This talk was the most interesting for me maybe from the entire annual 2010 AACR meeting. Because it made me to look at cancer stem cell concept from other side – side of cancer non-stem cells.
Carlo Maley applied principles of evolution and natural selection to tumor populations and highlighted a paradox of cancer stem cell rarity or why non-stem cells persist. He asked why cancer stem cell remain rare, if natural selection should lead to complete domination of this population of entire neoplasm. For example, we should expect increasing proportion of cancer stem cells with serial transplantation and also in “older” neoplasms compared to “young”, but it’s not tested yet. He proposed the theory of proto-multicellularity in neoplasm. According this theory cancer stem cells cooperate with cancer non-stem cells which benefit neoplasm evolution overall. He proposed to call cancer stem cells – cancer germ-line cells and cancer non-stem cells – cancer somatic cells.

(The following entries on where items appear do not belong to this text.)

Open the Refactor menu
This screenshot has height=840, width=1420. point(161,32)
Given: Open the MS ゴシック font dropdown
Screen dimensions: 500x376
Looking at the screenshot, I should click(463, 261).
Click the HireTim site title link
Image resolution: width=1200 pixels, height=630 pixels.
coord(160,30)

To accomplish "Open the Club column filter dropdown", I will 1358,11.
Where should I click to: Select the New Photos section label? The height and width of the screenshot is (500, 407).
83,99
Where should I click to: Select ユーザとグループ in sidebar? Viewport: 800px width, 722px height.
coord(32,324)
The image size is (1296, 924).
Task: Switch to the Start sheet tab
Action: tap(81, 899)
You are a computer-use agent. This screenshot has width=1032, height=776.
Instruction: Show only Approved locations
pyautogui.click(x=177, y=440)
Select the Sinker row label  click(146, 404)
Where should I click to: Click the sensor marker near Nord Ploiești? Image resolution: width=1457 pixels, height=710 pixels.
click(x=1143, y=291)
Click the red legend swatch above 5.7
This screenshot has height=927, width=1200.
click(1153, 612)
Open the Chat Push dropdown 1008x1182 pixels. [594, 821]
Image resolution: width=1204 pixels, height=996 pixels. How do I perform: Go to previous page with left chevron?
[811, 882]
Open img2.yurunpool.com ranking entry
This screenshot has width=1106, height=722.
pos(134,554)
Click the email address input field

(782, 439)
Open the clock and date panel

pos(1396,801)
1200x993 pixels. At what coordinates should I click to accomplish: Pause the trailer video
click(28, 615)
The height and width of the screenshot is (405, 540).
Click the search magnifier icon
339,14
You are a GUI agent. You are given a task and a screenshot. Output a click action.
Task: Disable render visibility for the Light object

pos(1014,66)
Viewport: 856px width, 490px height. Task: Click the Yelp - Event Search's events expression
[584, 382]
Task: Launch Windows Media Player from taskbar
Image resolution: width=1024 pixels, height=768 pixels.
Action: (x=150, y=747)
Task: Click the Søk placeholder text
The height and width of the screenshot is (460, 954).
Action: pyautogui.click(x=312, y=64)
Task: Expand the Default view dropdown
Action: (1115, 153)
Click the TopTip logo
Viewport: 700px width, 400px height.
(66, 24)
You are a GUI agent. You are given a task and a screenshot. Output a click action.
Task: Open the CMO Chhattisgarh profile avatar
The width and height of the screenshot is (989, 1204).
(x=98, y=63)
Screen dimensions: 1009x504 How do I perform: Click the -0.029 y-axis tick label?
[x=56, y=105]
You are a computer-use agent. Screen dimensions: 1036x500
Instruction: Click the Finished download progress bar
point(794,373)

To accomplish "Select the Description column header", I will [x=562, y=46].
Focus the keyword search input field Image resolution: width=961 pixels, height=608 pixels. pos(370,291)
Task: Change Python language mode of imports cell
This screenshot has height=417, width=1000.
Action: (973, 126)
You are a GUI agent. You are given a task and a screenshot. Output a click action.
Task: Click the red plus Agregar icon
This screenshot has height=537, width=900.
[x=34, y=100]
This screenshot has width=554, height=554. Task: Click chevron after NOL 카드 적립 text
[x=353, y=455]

Carlo Maley is a professor at the Wistar Institute, Philadelphia.
Some interesting thoughts from his talk:
- – natural selection should lead to neoplasms dominated almost completely by cancer stem cells but we don’t see that; this is a paradox of rare cancer stem cells;
– hierarchy of cancer stem cells is an assumption which should be tested further;
– current assays confound engraftment with stemness;
– it is possible that self-renewing cells not able to engraft very well in immunocompromised mice and we can miss them;
– having surface cancer stem cell markers doesn’t tell you much (as much as you think) about self-renewal capacity;
– we should test how much propensity to self-renew heritable or controlled by microenvironment;
– cancer non-stem cells have fitness effect on cancer stem cells, such as: niche-stroma and supression of competitors, they must co-exist;
– cooperation between cancer germ cells and cancer somatic cells leads to a selection at a new level = proliferative units.